Top of Data in this exercise

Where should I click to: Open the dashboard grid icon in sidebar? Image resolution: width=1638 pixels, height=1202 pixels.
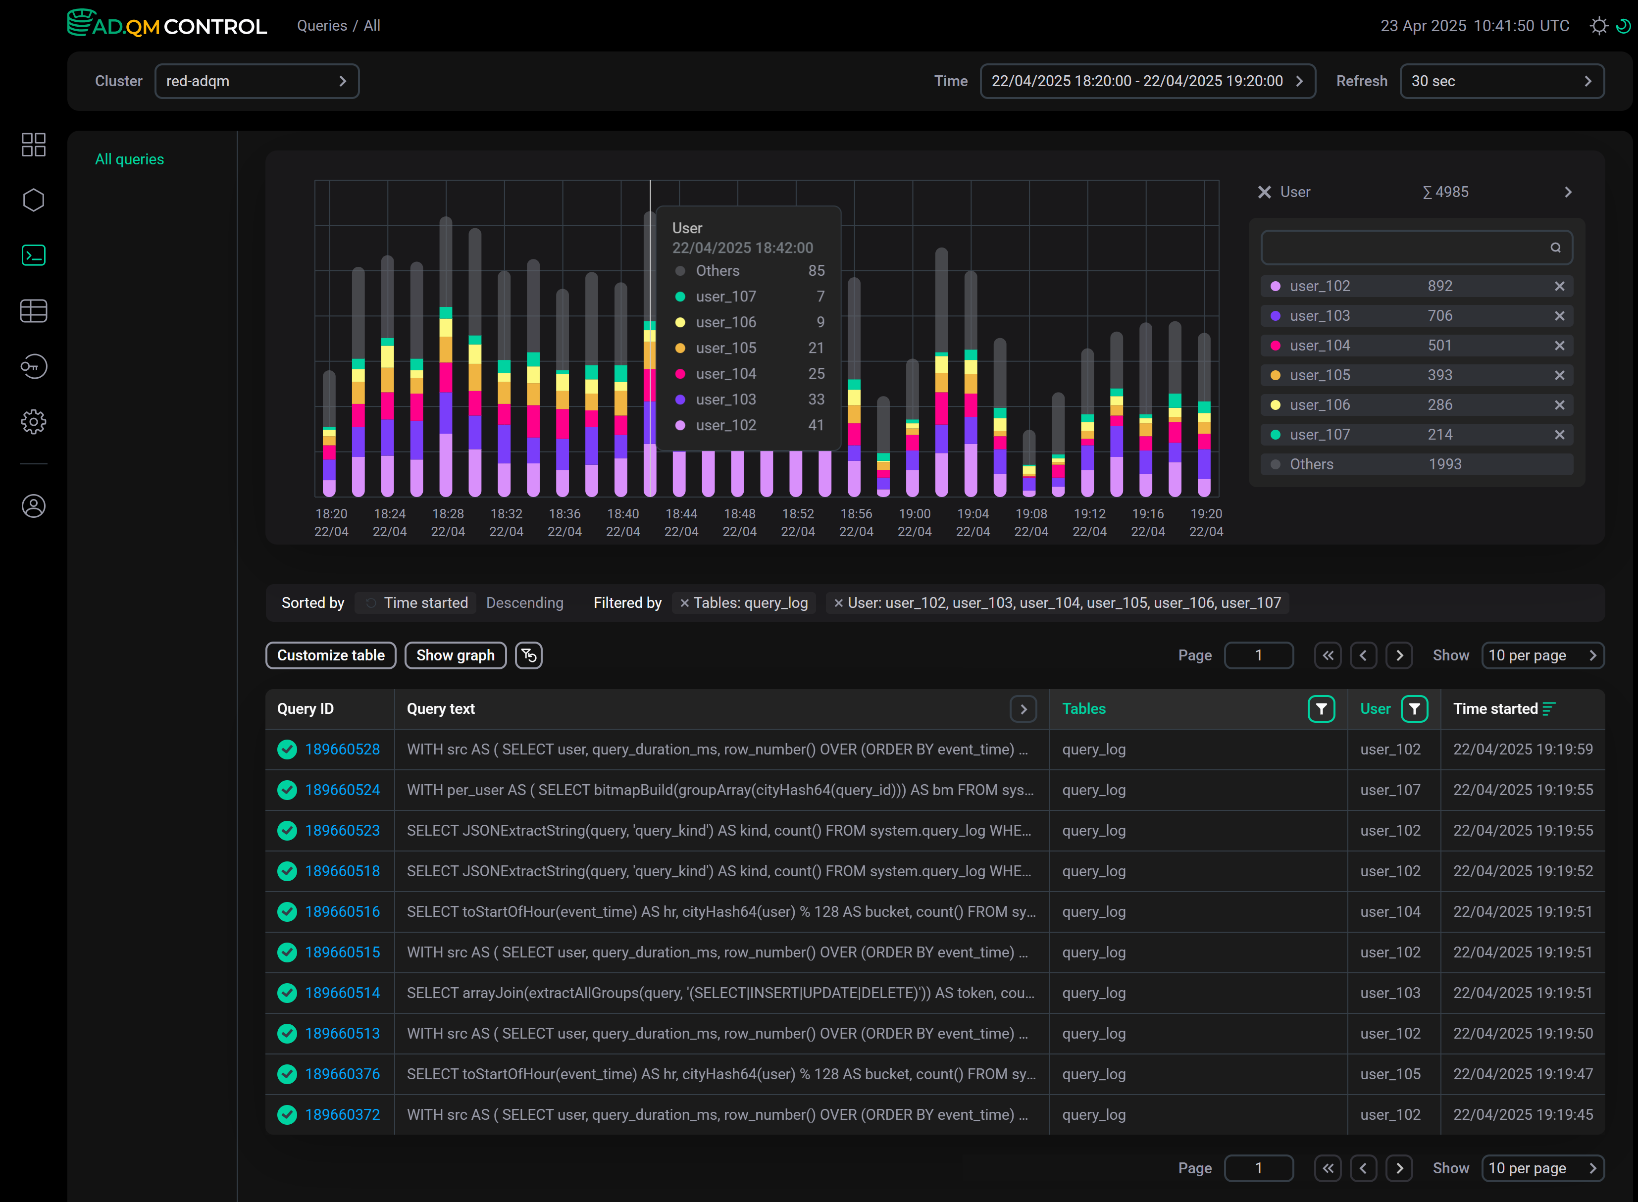pyautogui.click(x=33, y=144)
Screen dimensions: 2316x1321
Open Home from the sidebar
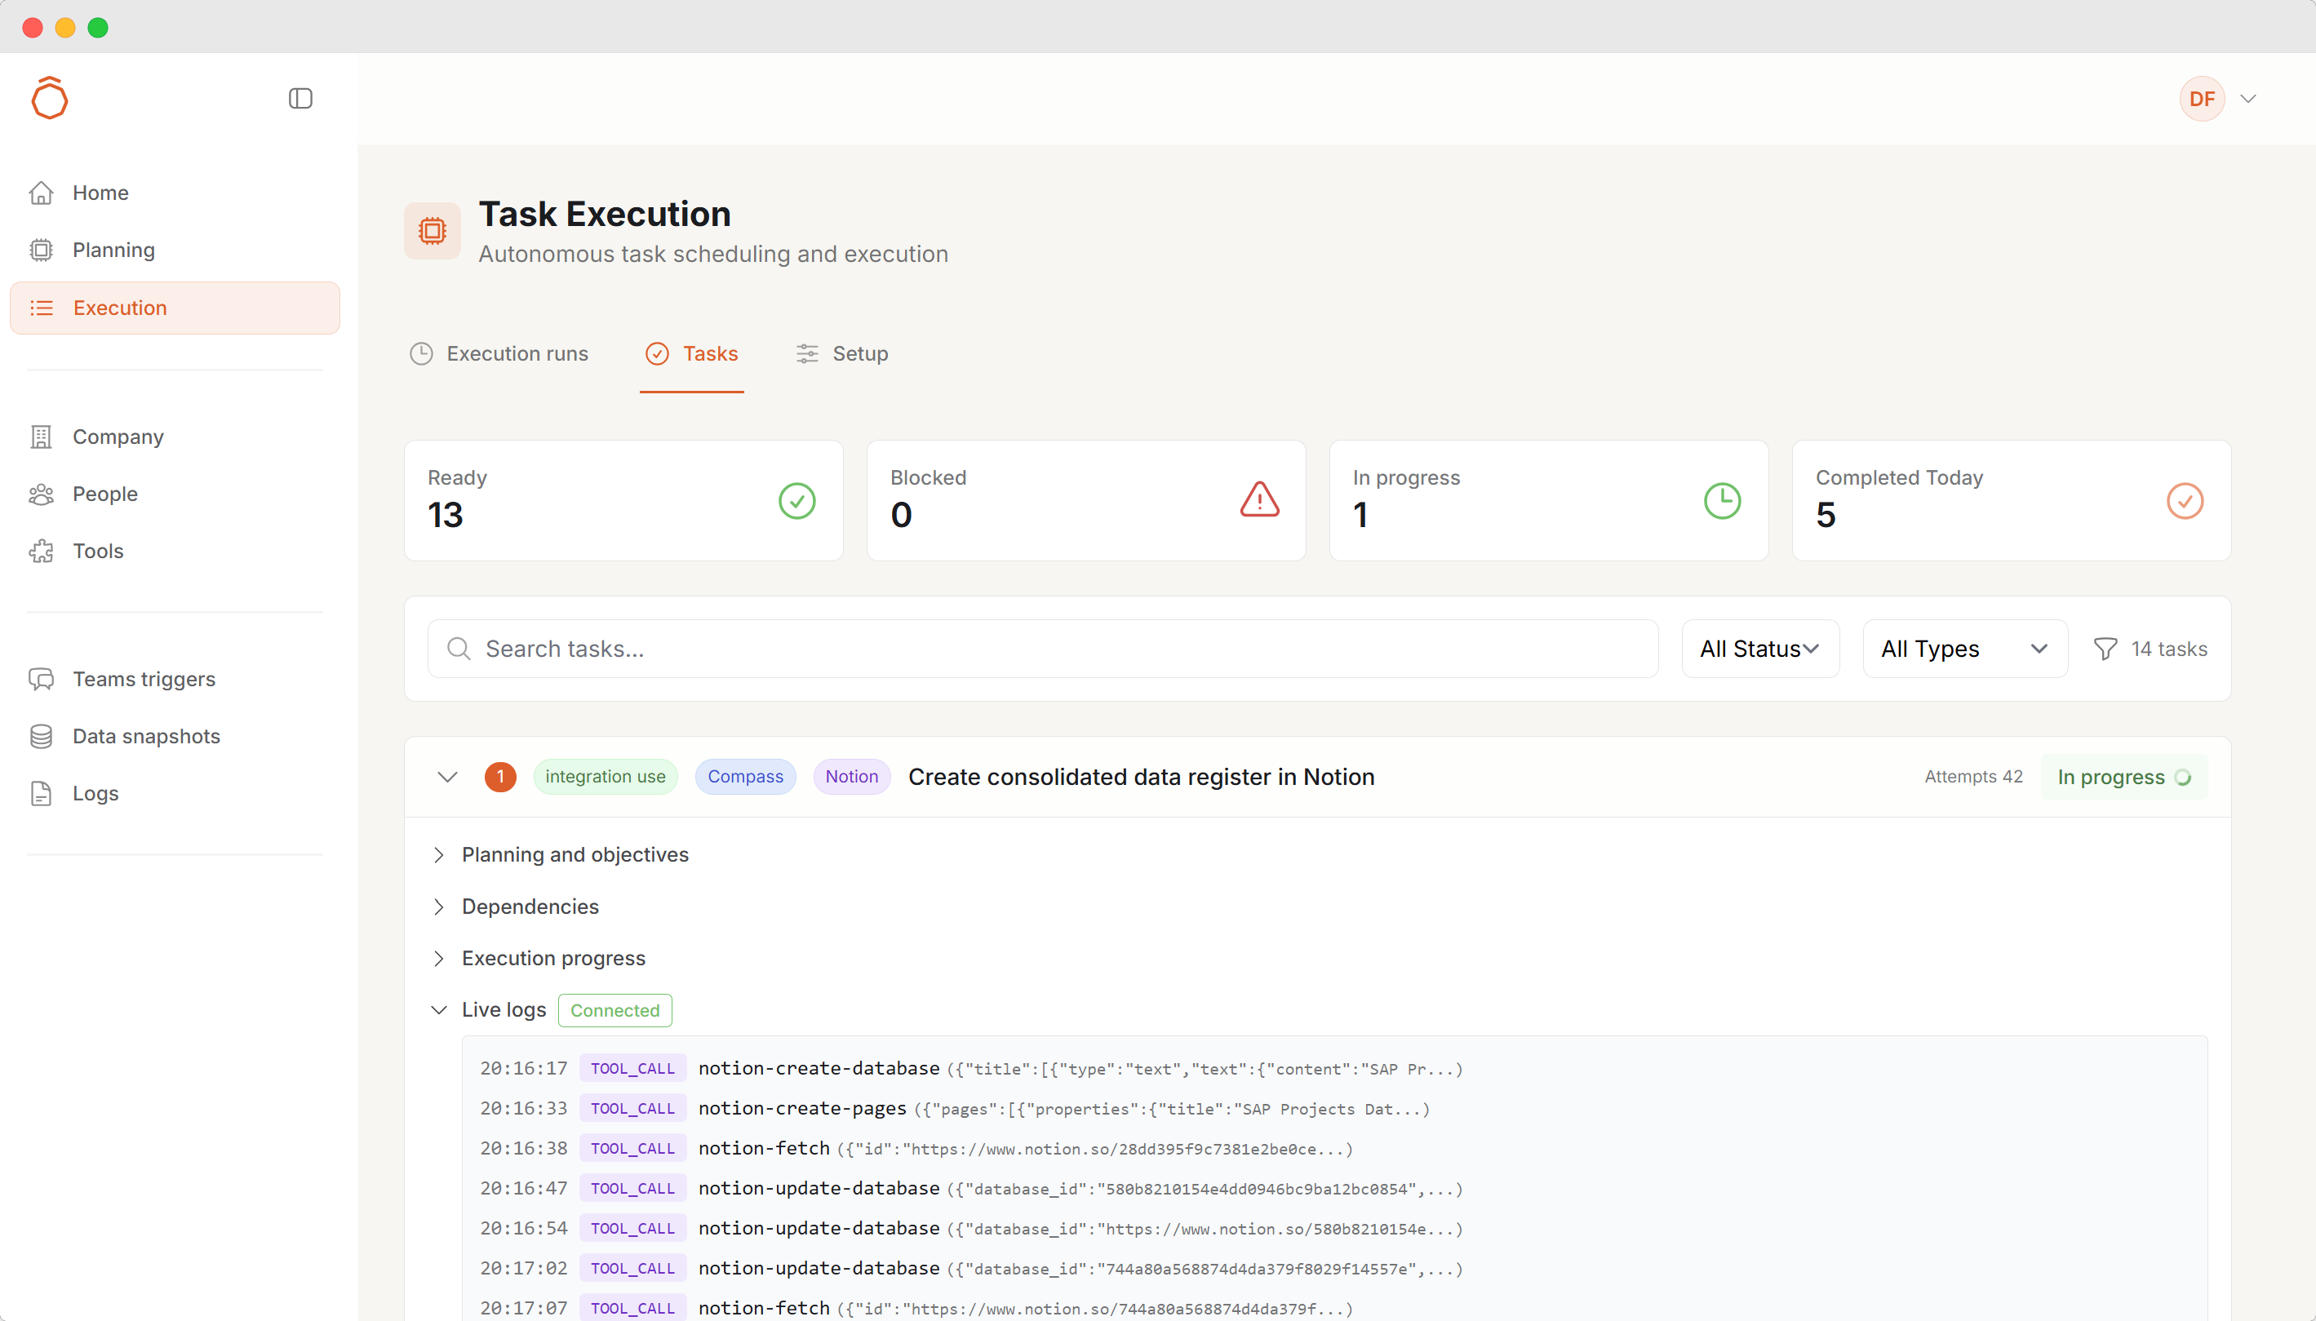click(100, 192)
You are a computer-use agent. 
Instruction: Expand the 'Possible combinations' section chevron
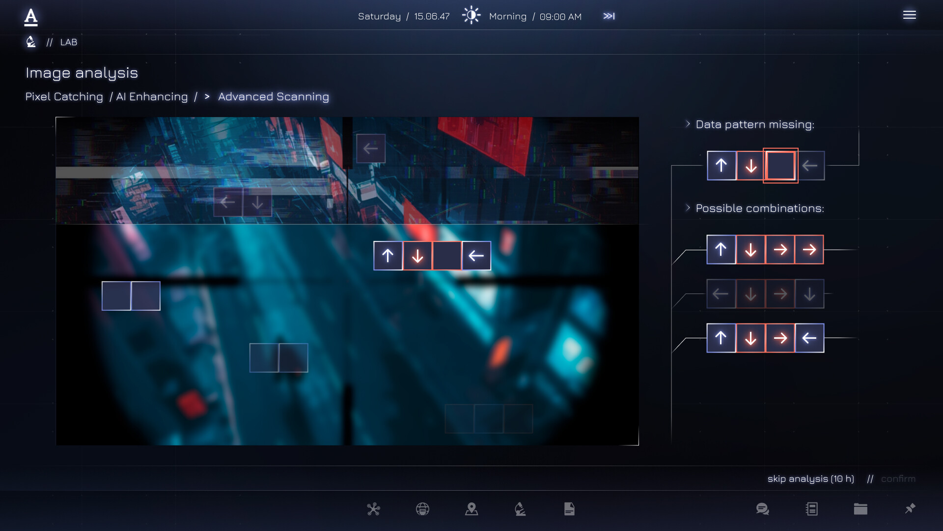688,208
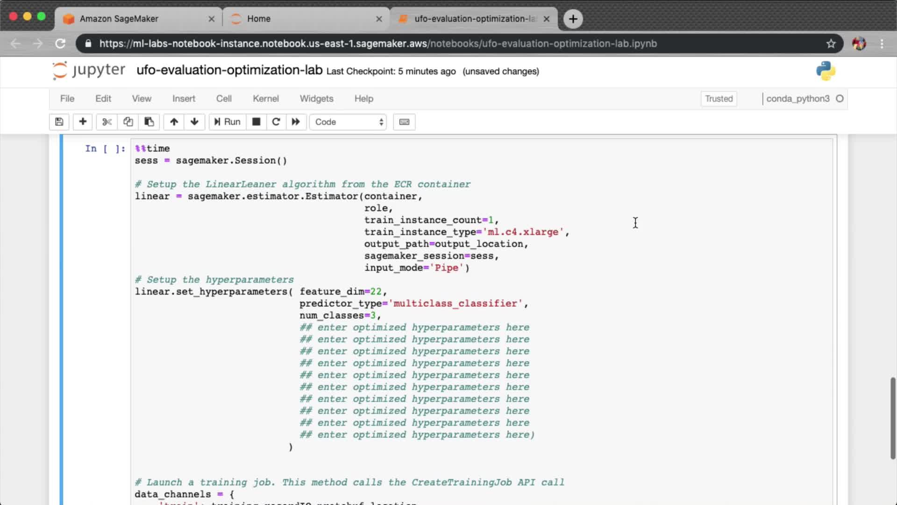Screen dimensions: 897x505
Task: Open the command palette with the keyboard icon
Action: pyautogui.click(x=404, y=122)
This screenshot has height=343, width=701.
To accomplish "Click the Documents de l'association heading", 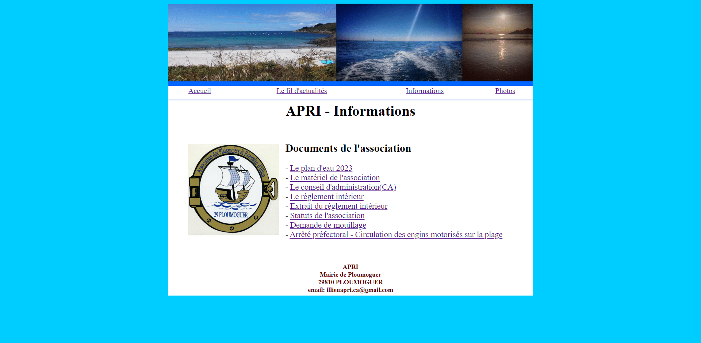I will (348, 149).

Bottom of Data in this exercise

Directions for this task: Write out, word for word, the lines from the first line of the entries through the one containing "You are a computer-use agent.", both included. Leave out the pictures.

Answer section:
Where should I click to: Open the dashboard grid icon in sidebar? Image resolution: width=1638 pixels, height=1202 pixels.
pyautogui.click(x=33, y=144)
Screen dimensions: 2316x1321
Open Home from the sidebar
click(100, 192)
You are a computer-use agent. 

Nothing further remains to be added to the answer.